The more details the better. Contrary to the popular cliche, a picture is NOT necessarily worth 1000 words, though pictures do help. Pictures trump words where the writer is not all that good at it. Keep detailed field notes. After the tour, when you have time, refine it. Many revisions and knowledge and practice in good writing may be required. It could be time consuming. If you are going to take the trip of a lifetime, make many copies of your well written journal and pass them along to future generations.
If you don't already know how, learn description. Keep a lightweight, digital recorder for capturing details as you go along. Try to remember details of conversations. I have extremely detailed journals and some less detailed. For cyclists, vivid descriptions of road conditions and traffic would be of some interest. Good writing can make most anything interesting or most anyone. If you are all that serious about it, you might want to seek out a night course in creative writing. Actually, good writing can be hard work, quite time consuming, and require a lot of serious thinking, and also the reading of other good writing in your subject. For reading, you might want to start with "The Great Ride," "Miles From Nowhere," and a book written by an Englishman many years ago which has been described as the greatest book about round-the-world cycling ever written, but I don't remember its title.
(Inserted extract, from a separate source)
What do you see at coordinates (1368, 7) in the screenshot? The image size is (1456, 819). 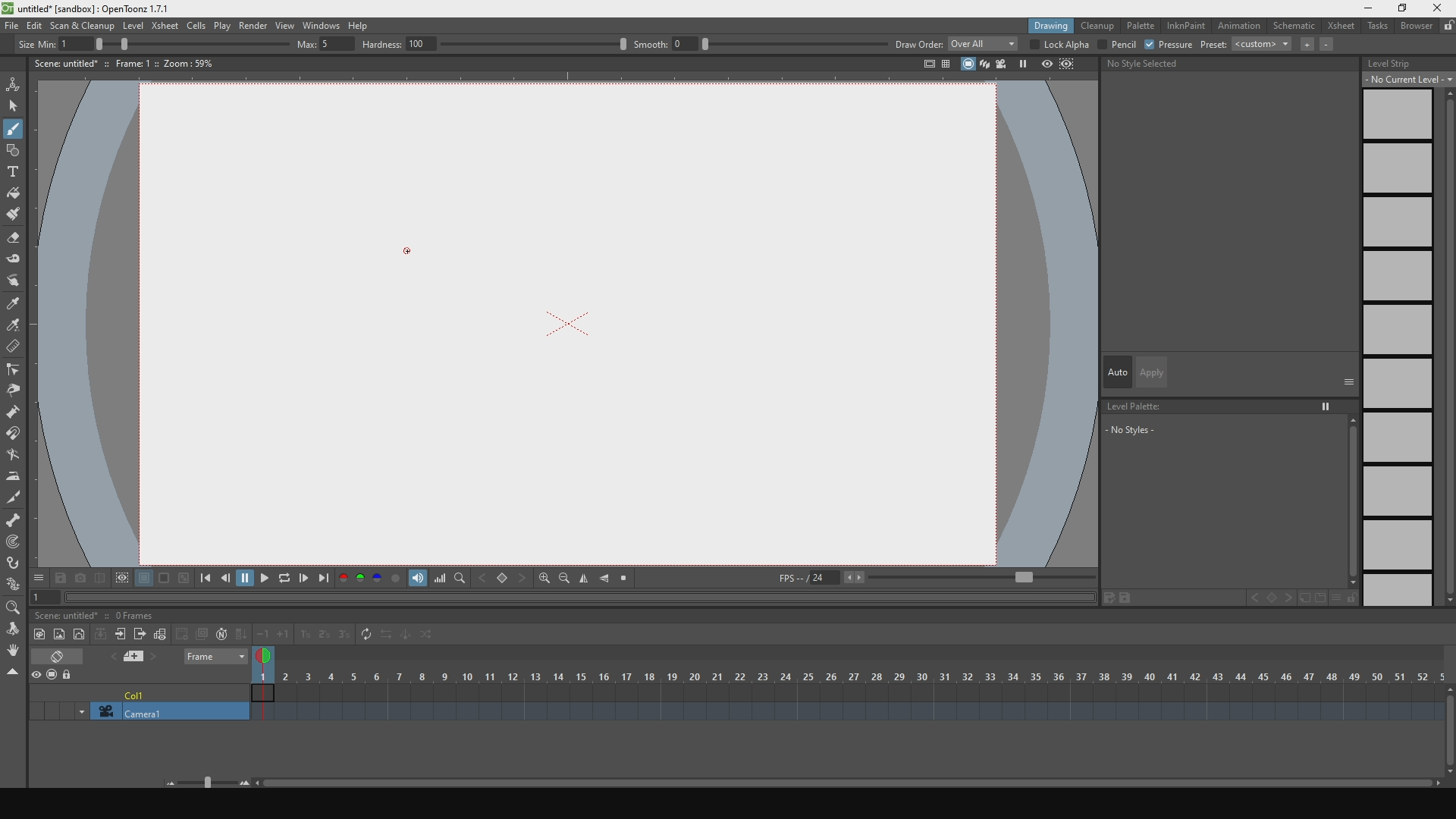 I see `minimize` at bounding box center [1368, 7].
The journals on CGOAB are fine as those sorts of journals go, but if you really want to produce your magnum opus, you would not use them as models. They are somewhat interesting and engaging and imaginative. I have read many CGOAB journals, and while they are OK, they are not what I am trying to tell you to do, but several grades below. It's up to you what you do and how you go about it. You may eventually decide that the time required for putting together a really well-written, detailed journal is not worth it. I have written many journals and many hundreds of thousands of words and studied good writing and I have taught it. Revision is a key to good writing. Books are not written. They are re-written.